To install pong, run:

```bash
pip install pong
```

### Linux-specific tips

On some Linux systems, the install command may fail due to a permissions error. In that case, try running `sudo pip install pong` instead. You will be prompted to enter in your computer login password. If that doesn't work either, try running the command as the super user:

```bash
su # you will be prompted to enter an administrator password
pip install pong
exit
```

### Mac-specific tips

Note that the Apple system default Python cannot run pong. Python 2.7 and `pip` can be installed manually, but we find that setup is easiest if you have [Homebrew](http://brew.sh) and [Homebrew-installed Python](https://github.com/Homebrew/homebrew/blob/master/share/doc/homebrew/Homebrew-and-Python.md). Using Homebrew, pong's dependencies, and subsequently pong itself, can be installed [ or updated ] as follows:

```bash
brew install python 	[ brew upgrade python ]
pip install pip 		[ pip install --upgrade pip ]
pip install pong		[ pip install --upgrade pong ]
```

# Running pong

pong is executed through the command line. To see a complete list of options, run:

```bash
pong -h
```

__Note to Windows users:__ On some Windows systems, pong may not be installed as an executable, and thus cannot be run using this command. Instead, replace `pong` with `python \path\to\pong`.


We have provided an example dataset on which you can run pong (download available at the [Ramachandran Lab website](http://brown.edu/Research/Ramachandran_Lab/projects/)). Using data from the [1000 Genomes Project](http://www.1000genomes.org/) Phase3 (2,426 individuals), we performed 8 runs of ADMIXTURE at each value of _K_ from _K_=2 to _K_=8. To analyze the example dataset with pong, navigate to the unzipped example directory and run:

```bash
pong -m pong_filemap -n pop_order_expandednames.txt -i ind2pop.txt
```

Information regarding pong's application to the input data will be displayed to your terminal window. After its algorithms complete, pong initializes a web server on [localhost:4000](http://localhost:4000) (you can change the port on which pong operates with the command line option `--port`). Once you navigate to [localhost:4000](http://localhost:4000) on your web browser, pong will detect a new browser connection and begin rendering the visualization.


# Running pong on your own data

pong's setup was designed to be low-hassle. This section details the required and optional input files that pong handles. 

### Clustering output

pong accepts clustering output files, or _Q_ matrices, from a variety of clustering inference programs. The command line option `-c`, or `--ignore_cols`, tells pong how many leading columns of each row of the input _Q_ matrix files to skip before parsing individual membership coefficients. For example, use `-c 5` for some versions of <span style="font-variant: small-caps">Structure</span>
indiv output to ignore covariate metadata. In the case that no leading columns should be skipped (e.g. for ADMIXTURE output), it is not necessary to provide `-c 0` because the default value of `-c` is 0. 

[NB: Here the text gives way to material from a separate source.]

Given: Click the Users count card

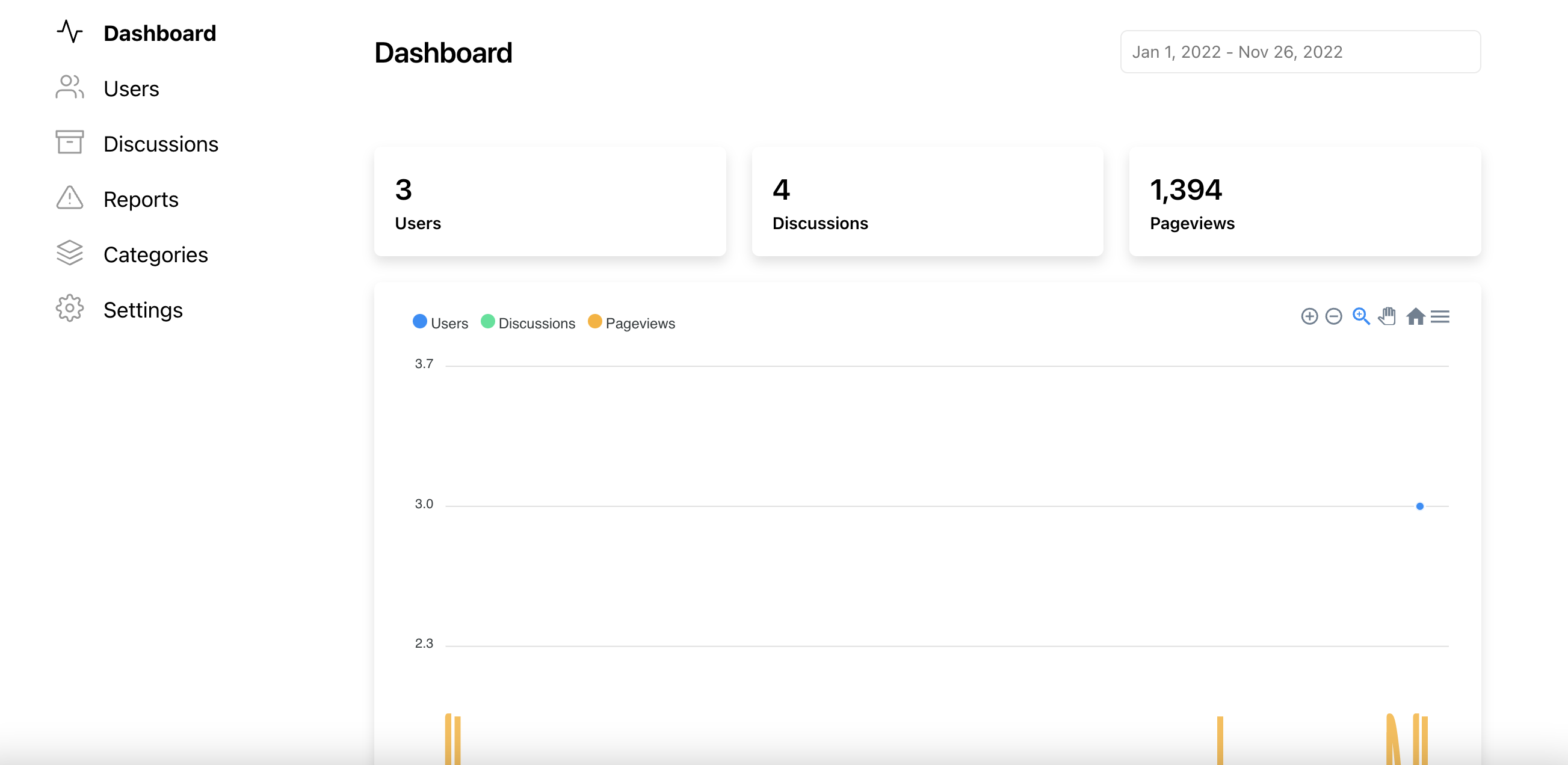Looking at the screenshot, I should click(x=550, y=201).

##### A few related notes:

- Don't worry about trailing columns; they will not be parsed (after `-c` leading columns are ignored, only the first _K_ columns are used).
- pong parses _Q_ matrix files as whitespace-delimited by default. If, for some reason, this is not the case with your input data, you can specify any column delimiter with the option `--col_delim` (e.g. `--col_delim ","` for CSV files, or `--col_delim "\t"` for tab-delimited files).
- While pong does handle leading/trailing columns in _Q_ matrices, it does not handle leading/trailing rows. These rows must be stripped prior to analysis with pong (i.e. for a dataset with _n_ samples, every _Q_ matrix file should have _n_ lines).

### _filemap_ file

A bit of information about the input _Q_ matrices must be provided, in the form of a _filemap_. A _filemap_ is a three-column, tab-delimited file. Each line contains the following information about a single _Q_ matrix:

1. A unique ID (e.g. `iter5_K=7`; this must contain at least one letter, and cannot contain a hashmark/hashtag or a period. Integers, spaces, and other special characters are accepted.)
2. The _K_ value
3. The _Q_ matrix file path, relative to the _filemap_. Thus, if the _filemap_ is in the same directory as the _Q_ matrix files, this is just the name of the _Q_ matrix file.

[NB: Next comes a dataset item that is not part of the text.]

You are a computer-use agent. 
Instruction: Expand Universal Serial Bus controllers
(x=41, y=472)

It is important that the columns of your _filemap_ are in the right order and that the file is tab-delimited. Use the _filemap_ provided with the example dataset for reference. Use the command line option `-m`, or `--filemap`, to pass pong the path to your your _filemap_.


### Population labels (optional)

##### _ind2pop_ data

It is common for _Q_ matrices to be annotated with population metadata. In many datasets, individuals are assigned a population code/label/number; we refer to this as _ind2pop_ data. If provided with this information, pong's visualization will sort individuals by population, partition populations with black lines, and sort individuals within each population by their membership in the population's major cluster.* Other covariates, such as continent or language spoken, can also be used as _ind2pop_ in place of population metadata.

You can provide _ind2pop_ data with the command line option `-i`, or `--ind2pop`. The argument to this option can be either of the following:

- An integer, representing the _Q_ matrix column number that contains _ind2pop_ data. For example, use `-i 4` for standard <span style="font-variant: small-caps">Structure</span> output.
- The path to an _ind2pop_ file, where line _i_ of this file contains the _ind2pop_ data (i.e. population code/label/number) for the individual represented by line _i_ of the _Q_ matrix files.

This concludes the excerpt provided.